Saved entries
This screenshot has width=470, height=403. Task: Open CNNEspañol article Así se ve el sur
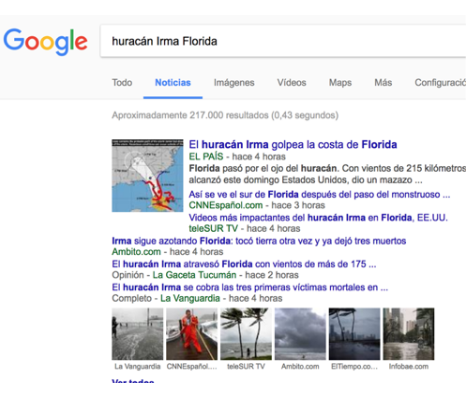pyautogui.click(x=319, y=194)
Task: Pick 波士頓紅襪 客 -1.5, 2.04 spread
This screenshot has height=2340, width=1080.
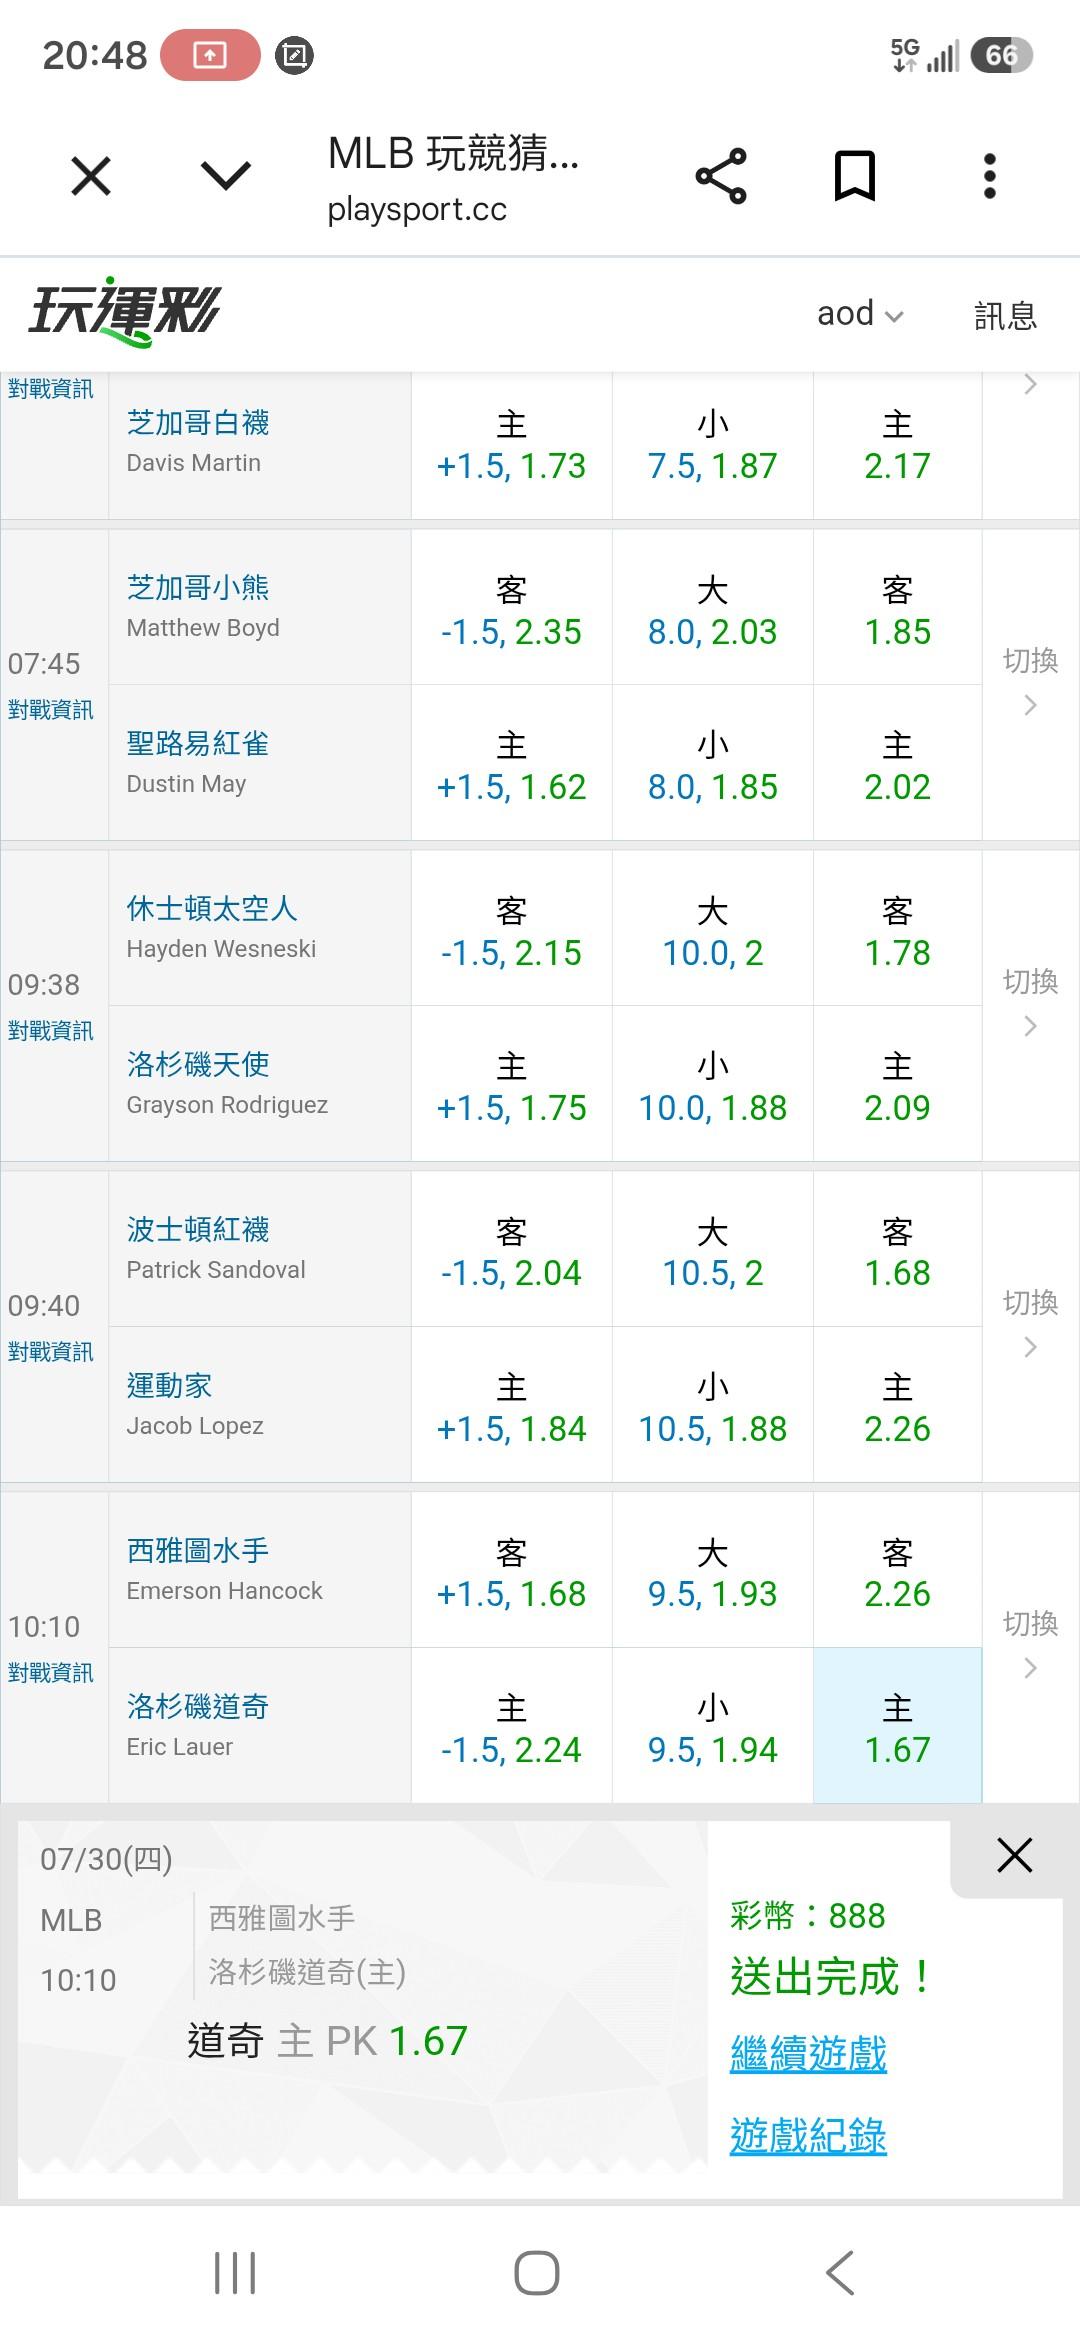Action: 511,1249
---
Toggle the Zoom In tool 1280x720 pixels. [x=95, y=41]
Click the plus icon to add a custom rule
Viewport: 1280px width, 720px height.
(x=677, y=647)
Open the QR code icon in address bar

### Task prompt
Return the span of lines in the data above that opens at the line with "Toggle the Zoom" and closes at the line with "Open the QR code icon in address bar", exactly, ends included, nothing else.

### Your solution
Toggle the Zoom In tool 1280x720 pixels. [x=95, y=41]
Click the plus icon to add a custom rule
Viewport: 1280px width, 720px height.
(x=677, y=647)
Open the QR code icon in address bar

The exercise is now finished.